When one runs against this limit, then one is almost certainly doing something wrong.
Using lots of textures has many obvious and not-so-obvious disadvantages, the most obvious one being that you have no way of knowing how many you can use (at the time of writing the program). Sure, in theory you would query the limit, but let's stay realistic. It's not a very workable (or efficient) approach. In particular, what do you do if you have 17 textures, and the limit is 16? Leave one object black?

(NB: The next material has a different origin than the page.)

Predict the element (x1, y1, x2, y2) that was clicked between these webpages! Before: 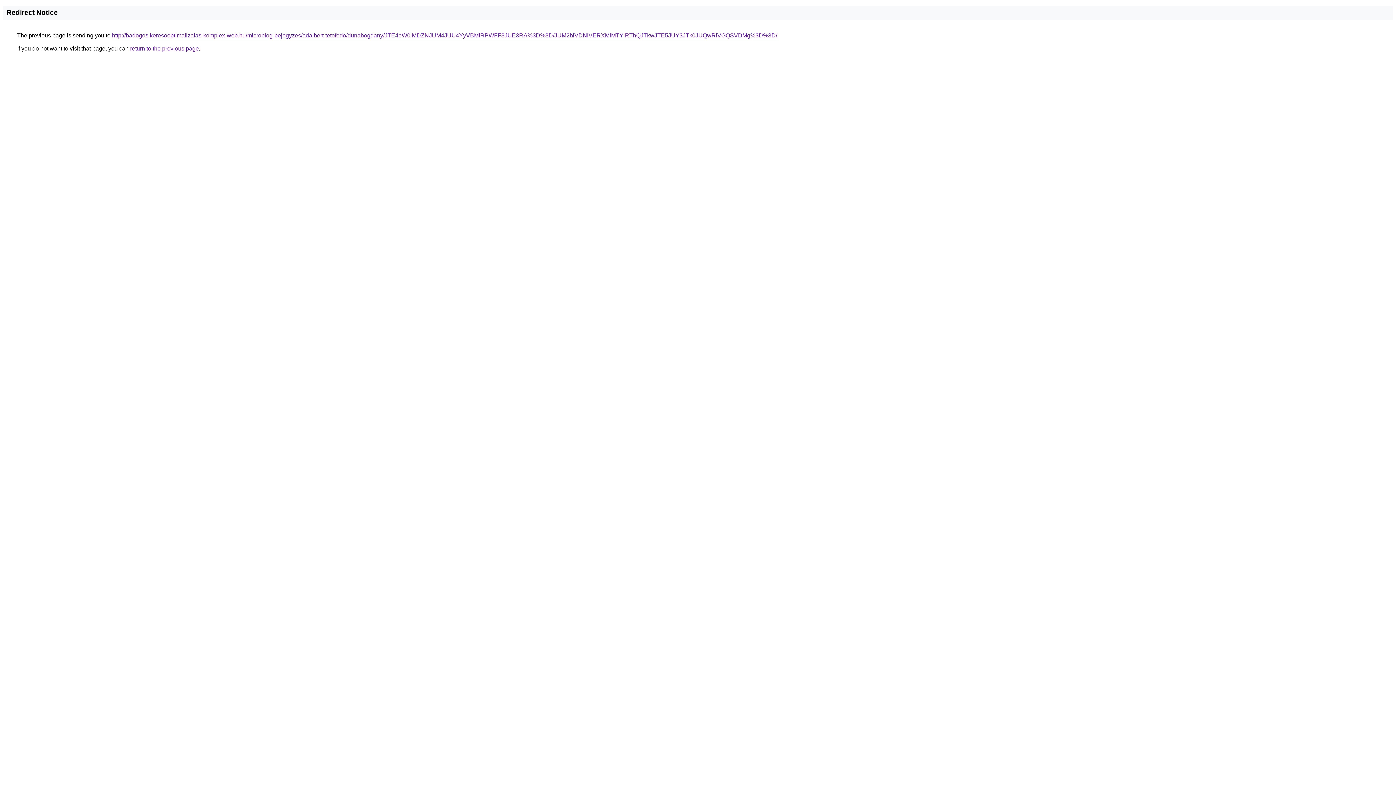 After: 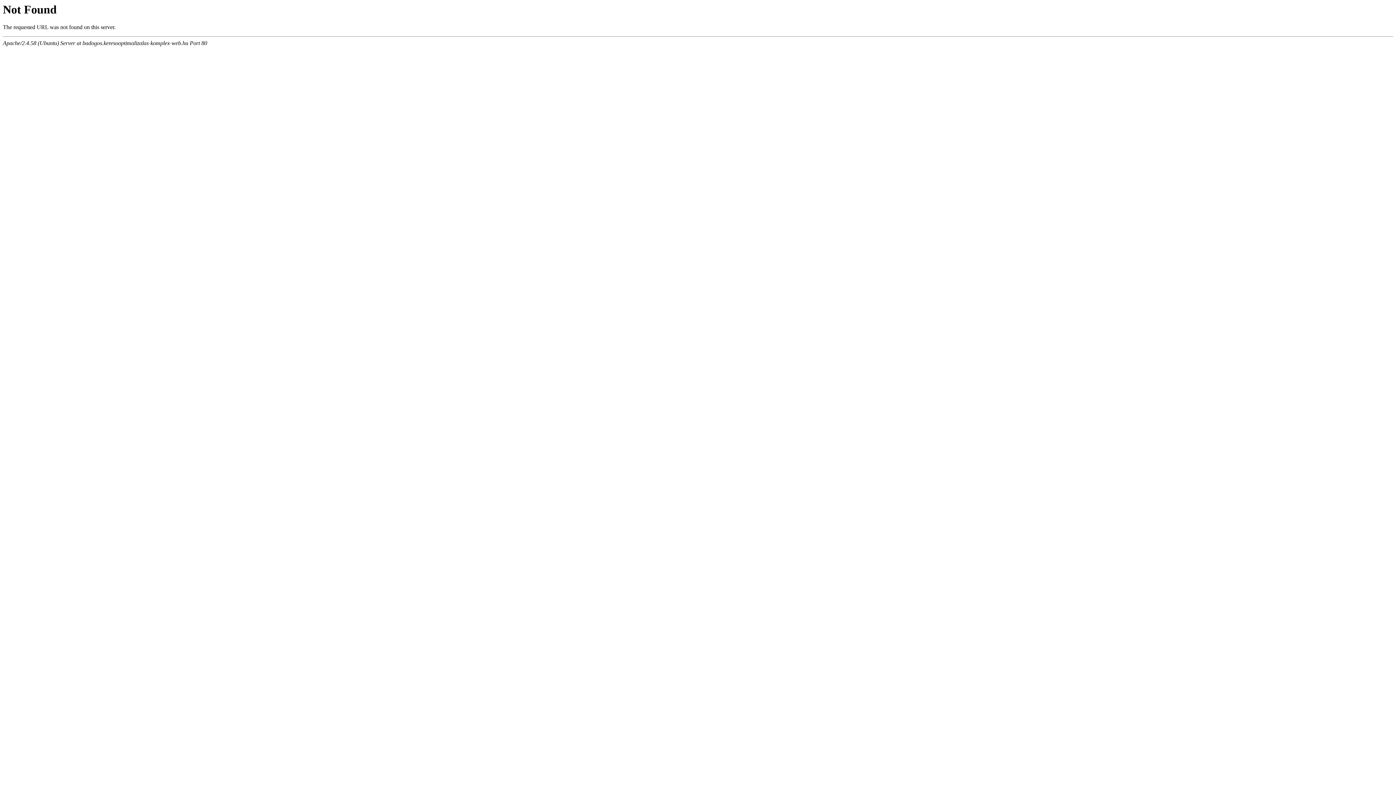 Action: label: http://badogos.keresooptimalizalas-komplex-web.hu/microblog-bejegyzes/adalbert-tetofedo/dunabogdany/JTE4eW0lMDZNJUM4JUU4YyVBMlRPWFF3JUE3RA%3D%3D/JUM2biVDNiVERXMlMTYlRThQJTkwJTE5JUY3JTk0JUQwRiVGQSVDMg%3D%3D/ bbox: (112, 32, 777, 38)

Binding one of several small sets of textures at a time as needed is a common approach, but is not the optimum since changing texture descriptor sets is possibly a massively expensive operation. GPUs can typically switch between a very small number of descriptor sets for almost free, but whenever you exceed that unknown small number (which might be something like 2 or 4), you have a complete pipeline stall. That's going to kill you.
So, rebinding textures once or twice per frame is probably no issue, but doing it 200 times is a bad idea. Keyword: batching. When one says "batching" that doesn't necessarily mean draw calls (those are actually pretty cheap with GL). Batching refers to leaving all state (such as textures) as it is. If one changes textures (or state in general) mid-frame, then at the very least care must be taken to sort and thus batch all objects by state.
Ideally, one uses a single small set of textures (never change bindings) where the many different textures are either packed in what's called a texture atlas, or if the hardware supports it (virtually all hardware nowaday does, core since 3.0) different textures are actually layers within the same array texture.
A texture atlas works with even older hardware, but has a few little gotchas (bleeding, derivatives, etc) that you need to take care of. Packing textures into an array texture "just works". All you need is one uniform to pick the right layer.